# [PROBLEM TO SOLVE]
Exact copy, pictures excluded: set down only the lines from the one with "The image size is (922, 638)." through the end of the entries, keeping both end lines.

# [DATA FOR THIS TASK]
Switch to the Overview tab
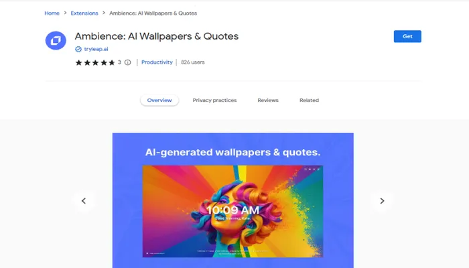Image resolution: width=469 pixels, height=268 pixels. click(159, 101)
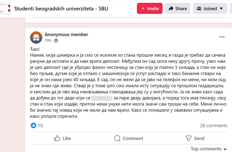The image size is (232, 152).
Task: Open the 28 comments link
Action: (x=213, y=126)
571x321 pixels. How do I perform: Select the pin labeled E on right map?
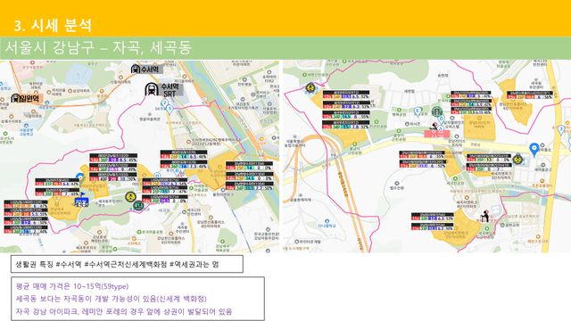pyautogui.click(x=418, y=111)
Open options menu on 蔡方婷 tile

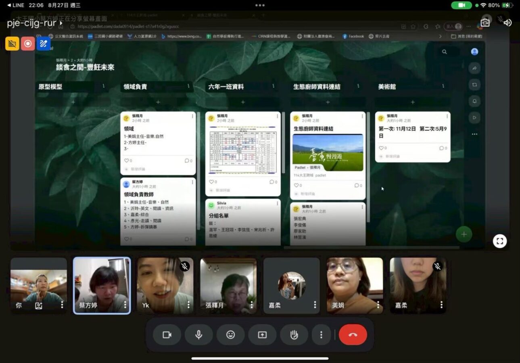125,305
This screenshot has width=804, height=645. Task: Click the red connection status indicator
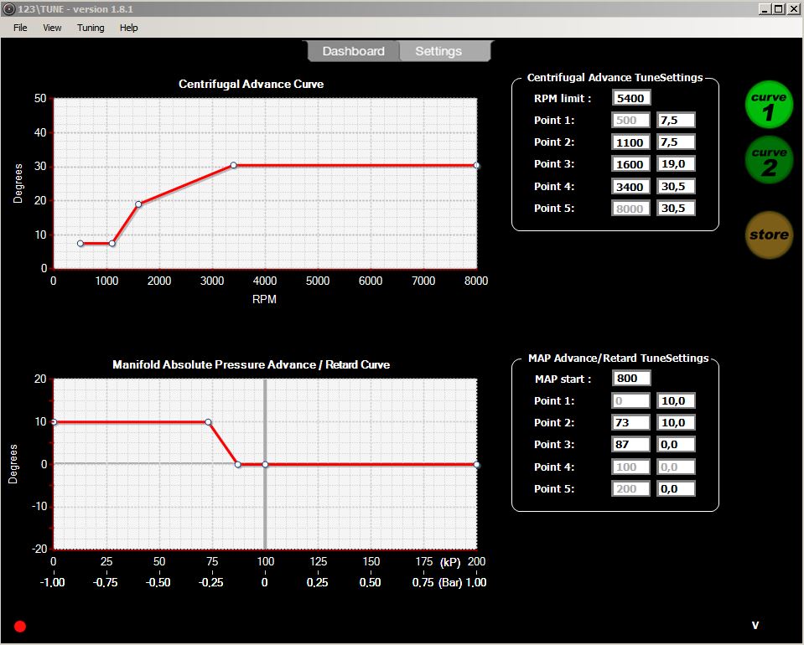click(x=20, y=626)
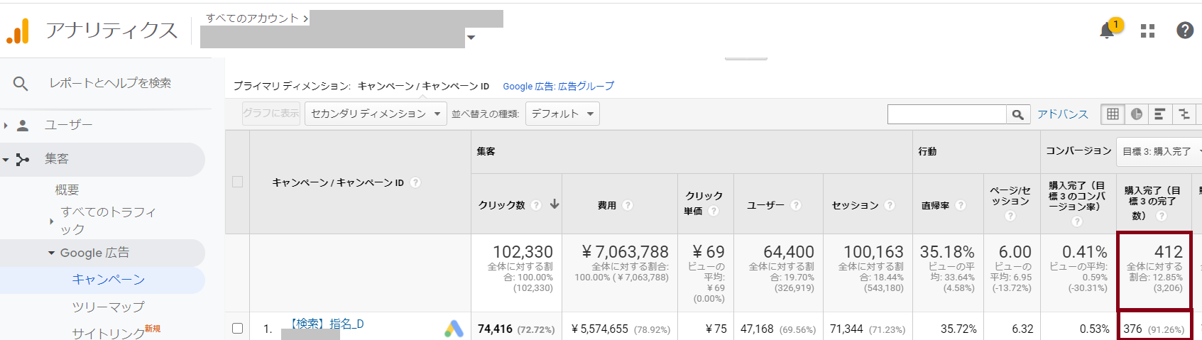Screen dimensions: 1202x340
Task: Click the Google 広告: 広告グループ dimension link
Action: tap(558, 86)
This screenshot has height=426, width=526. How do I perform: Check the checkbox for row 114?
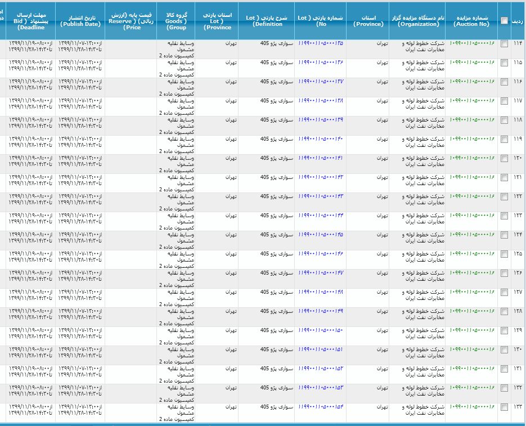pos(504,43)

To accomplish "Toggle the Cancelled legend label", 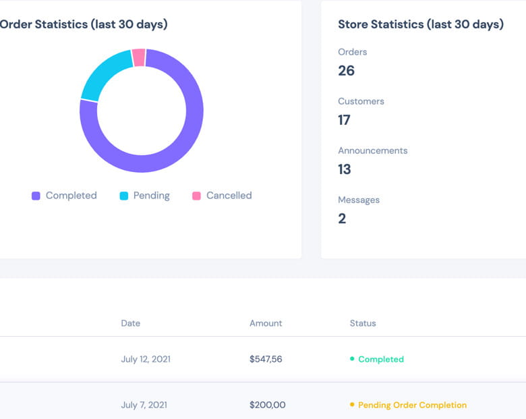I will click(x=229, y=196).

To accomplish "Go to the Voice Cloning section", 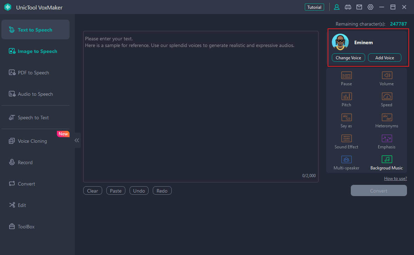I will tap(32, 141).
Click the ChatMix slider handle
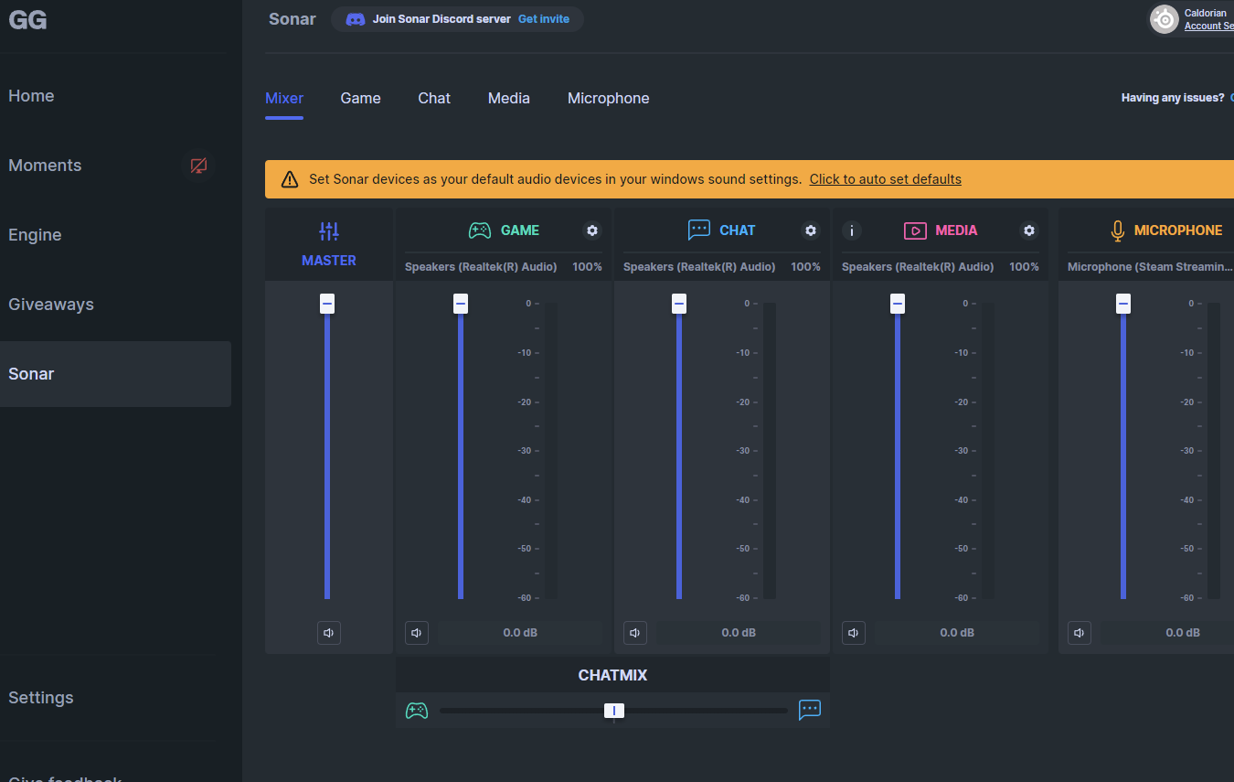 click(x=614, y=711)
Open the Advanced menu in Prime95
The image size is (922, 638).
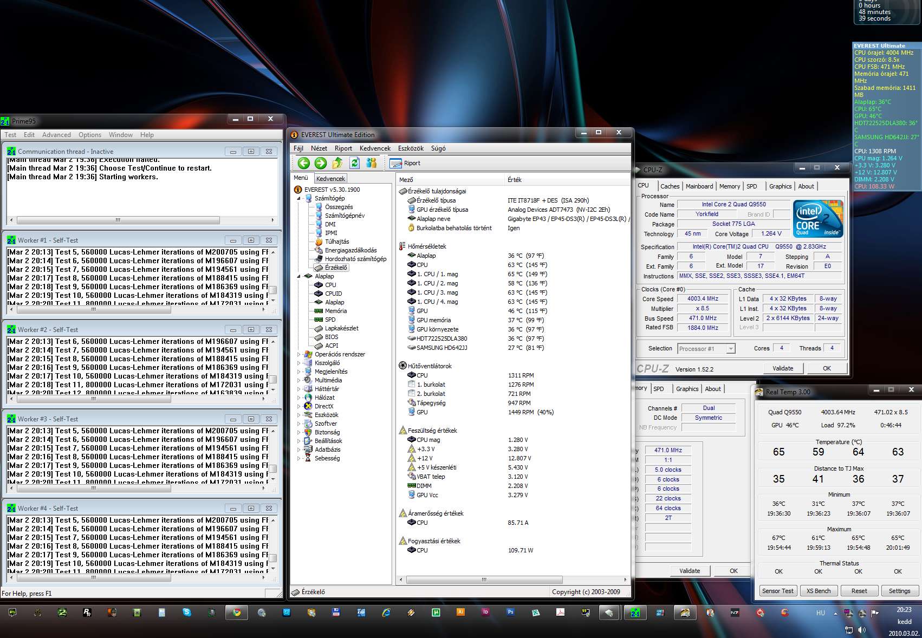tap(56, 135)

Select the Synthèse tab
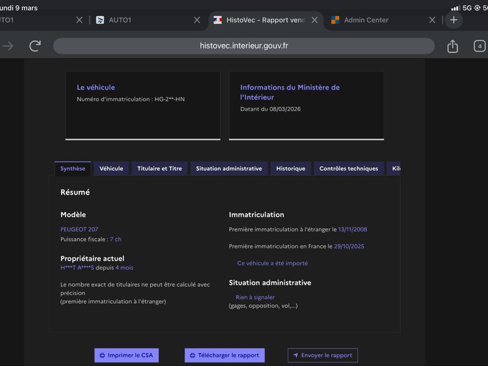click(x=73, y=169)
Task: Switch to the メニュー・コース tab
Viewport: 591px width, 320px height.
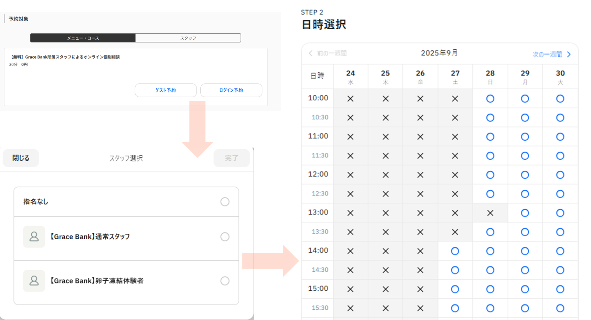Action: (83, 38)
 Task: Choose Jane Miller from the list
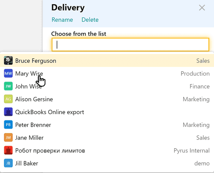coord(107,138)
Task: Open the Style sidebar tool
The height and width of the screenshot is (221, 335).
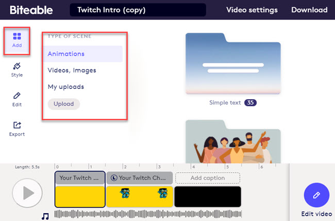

# [RESPONSE AREA]
The image size is (922, 638).
tap(56, 135)

Select the Synthèse tab
click(x=73, y=169)
Task: Switch to the メニュー・コース tab
Viewport: 591px width, 320px height.
Action: (83, 38)
 Task: Choose Jane Miller from the list
coord(107,138)
Task: Open the Style sidebar tool
The height and width of the screenshot is (221, 335).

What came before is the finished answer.